So, you have decided to learn Russian? Before diving into the details, let’s have a look at some basic information about Russia, its language and culture. There’s no need for us to dwell upon the structure and the linguistic characteristics of the Russian language – you may find them on the Internet if you really want to. Yet, some basic information will be helpful if you want to learn the Russian language.

Learn the Russian language

This lesson is part of our Beginners’ guide to learning Russian series, which also contains the following lessons:

Close up shot of the Kremlin in Moscow

Russian has a reputation of being a very difficult language to learn, so you need to work hard to achieve a result.

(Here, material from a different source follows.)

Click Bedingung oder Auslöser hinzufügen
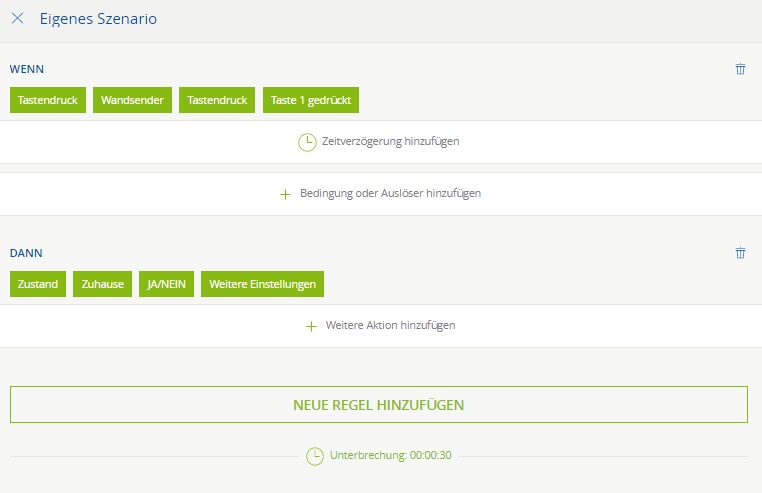762x493 pixels. [x=390, y=194]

First of all – where do they speak Russian. Well, to begin with – in Russia. The largest country in the world, 1/7th of the whole land, yet it isn’t densely populated. Still, it is the first place you will find someone who speaks Russian. To be exact, 140 million people. Then – all the neighboring countries of the former USSR: Kazakhstan, Ukraine, Belorussia, Moldova, and so on – most of people living there would understand Russian. They still learn it at schools and it is official language in most of these countries. There are many people who speak Russian in USA, Canada, Israel and other countries. In total, more than 250 million people all over the world speak Russian.

Russian is an East Slavic language which means that you’ll find lots of difficulties and things you will have to pay additional attention to. But although many things might seem difficult at first, as soon as you begin to study and understand – they usually turn out to be just fine. Here’s what we’re going to learn in the following chapters:

  1. Alphabet. It’s called Cyrillic. It’s quite different from the Latin alphabet and some of the letters may seem strange and unknown.
  2. Phonetics. Russian has some sounds that are not present in English, some interesting phonological processes and vowel alternations. This gives the Russian language that unique and beautiful sound, rhyming and flow, so though it’s difficult, it sounds very nice.
  3. Grammar. And this is what concerns you most. Lots of prefixes, suffixes, cases, verb forms and declination rules. But you shouldn’t be afraid – if people understand you, you are OK. And there’s nothing you cannot learn if you work hard.

So let’s begin. In the lessons related to the Russian Alphabet and Russian Grammar I will give you a lot of information, but it’s organized in a way you can always return and look it through.